Saturday, January 12, 2008

Resolving Our Differences

The latest incident in a very public spat at one of Nashville's most prominent churches has me very upset. For those that aren't familiar with the situation, here's a link to the story in the Tennessean newspaper: Two Rivers threatens to oust suers.

Sidenote: I'm going against my usual rule here. When I'm critical of something I try to do it in such a way where I'm criticizing ideas and general practices, as opposed to criticizing specific individuals, especially when it comes to fellow pastors. That being said, I'm going to be very critical of a fellow pastor.

Several members of Two Rivers Baptist Church recently filed a lawsuit against the pastor, Jerry Sutton, and other church leaders because the concerned parties believed that these leaders were misappropriating church funds. While I'm not sure that filing a lawsuit is the best way to solve conflict in the church, I believe that church members have a right to know how the leaders are spending the money that people tithe in good faith.
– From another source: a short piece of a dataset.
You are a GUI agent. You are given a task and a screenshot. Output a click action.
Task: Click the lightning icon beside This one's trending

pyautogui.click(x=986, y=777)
It seems that Two Rivers doesn't disclose their budget, even to members, which is more than a little shady. So right or wrong, this group of church members has filed suit.

So what does the pastor, the spiritual leader of the congregation, do in response? He threatens to kick them out for daring to question his leadership! What's more, he proof texts to defend his actions. Citing Matthew 18:15-17, he argues that kicking people out of the church is the biblical last step in conflict resolution because Jesus says to treat the person "as you would a pagan or a tax collector".
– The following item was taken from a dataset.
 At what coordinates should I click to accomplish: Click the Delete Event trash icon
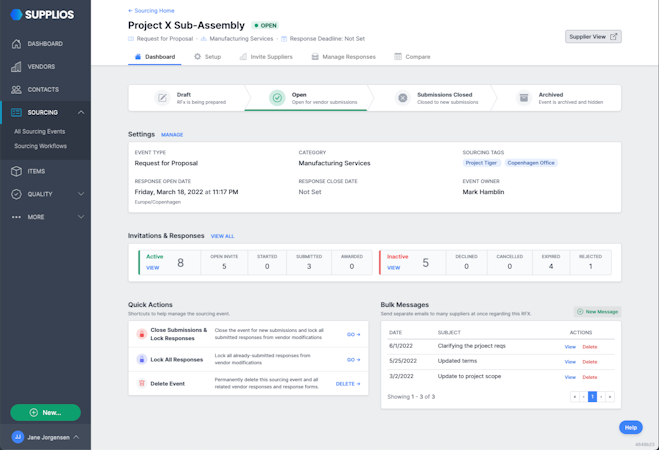click(x=142, y=383)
But how did Jesus treat pagans like Jarius, the Roman centurion? He healed his daughter. How did Jesus treat tax collectors like Matthew and Zacchaeus? He ate with them (the ultimate sign of trust and fellowship in the ancient world), he forgave them of all their sins before they even asked for it, and he invited one of them to be his disciple. The last thing Jesus would do is bar someone from even attending a worship service.

My point is this: if we are seeking to live out God's grace in all that we do, then we won't be afraid to get our hands dirty. Simply cutting off a relationship might be the quickest and easiest thing to do, but it is not the path of reconciliation that God calls us to. I pray that Pastor Sutton will demonstrate this grace to his people by dropping the threat of excommunication and doing everything in his power to not only resolve the situation at hand but to reconcile the strained relationships. Both parties in this conflict clearly have sins to atone for, and the true spiritual leader won't be too proud to take the first step, even if the other person started it. Doing so would be a powerful witness to the work of God's grace in the world.


Michael said...


I hate hearing stuff like this. It only goes to prove what I often share with my own congregation: people don't necessarily reject Christ or Christianity, but they sure don't seem to care much for us Christians. They can get conflict anywhere; no need to get up early on a Sunday for it. Pitiful.

Anonymous said...

I certainly hope that you, as a pastor, did more research on this situation than simply reading the article in the Tennessean. I hope you sought out the entire story (not just the one that sells papers) and that you learned what happened in the 8-months prior to Pastor Sutton making his "threat". By the content of your post (especially paragraph 3), it appears that no additional research was done.

You have every right to your opinion, but I believe a pastor should be fully educated on the stances that he takes, especially when those stances are in a public forum.

While it is clear that your intentions are pure, I fail to see how it helps the Kingdom to have one pastor publicly criticize another without having a true knowledge of the situation.

Anonymous said...

I think that the pastor who put this information on this blog is dead on. Jesus does not turn his back on people and neither should Dr. Sutton. A church that does NOT disclose their finances is doing something shady. Perhaps, he does not want his $200,000 plus salary to be revealed. As with any charity (and a church is one) the givers have a right to ask questions and know where their money is going. The way to put Mr. Sutton in his place for ALL members to stop giving to his church. Perhaps when the money stops coming in, then meaningful change will happen.